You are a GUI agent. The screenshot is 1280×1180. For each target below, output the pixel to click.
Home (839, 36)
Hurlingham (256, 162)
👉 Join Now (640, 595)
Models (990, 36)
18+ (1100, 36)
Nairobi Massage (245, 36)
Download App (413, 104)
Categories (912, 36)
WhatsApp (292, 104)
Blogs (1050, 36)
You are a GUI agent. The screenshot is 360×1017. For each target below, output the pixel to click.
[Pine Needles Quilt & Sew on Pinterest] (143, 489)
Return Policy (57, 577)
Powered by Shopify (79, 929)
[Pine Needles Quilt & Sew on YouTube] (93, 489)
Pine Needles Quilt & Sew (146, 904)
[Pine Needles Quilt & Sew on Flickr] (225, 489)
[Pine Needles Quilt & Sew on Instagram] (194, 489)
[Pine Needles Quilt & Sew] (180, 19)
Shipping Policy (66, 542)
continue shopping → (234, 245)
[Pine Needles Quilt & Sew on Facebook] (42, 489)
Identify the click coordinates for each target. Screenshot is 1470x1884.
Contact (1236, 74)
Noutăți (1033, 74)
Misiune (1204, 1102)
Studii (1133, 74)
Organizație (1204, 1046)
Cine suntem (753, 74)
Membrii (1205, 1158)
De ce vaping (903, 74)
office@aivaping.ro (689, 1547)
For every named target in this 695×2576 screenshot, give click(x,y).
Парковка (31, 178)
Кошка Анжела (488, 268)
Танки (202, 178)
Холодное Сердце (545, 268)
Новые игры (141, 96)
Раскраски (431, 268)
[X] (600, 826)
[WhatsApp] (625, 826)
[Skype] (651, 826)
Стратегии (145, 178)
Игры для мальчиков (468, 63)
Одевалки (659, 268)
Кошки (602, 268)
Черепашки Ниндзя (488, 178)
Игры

#### Task directions:
Write the lines out again exactly, from the one containing "Кошка Анжела (488, 268)" through the last line of the records, and include no other lines.

#### Response to this exercise:
Кошка Анжела (488, 268)
Танки (202, 178)
Холодное Сердце (545, 268)
Новые игры (141, 96)
Раскраски (431, 268)
[X] (600, 826)
[WhatsApp] (625, 826)
[Skype] (651, 826)
Стратегии (145, 178)
Игры для мальчиков (468, 63)
Одевалки (659, 268)
Кошки (602, 268)
Черепашки Ниндзя (488, 178)
Игры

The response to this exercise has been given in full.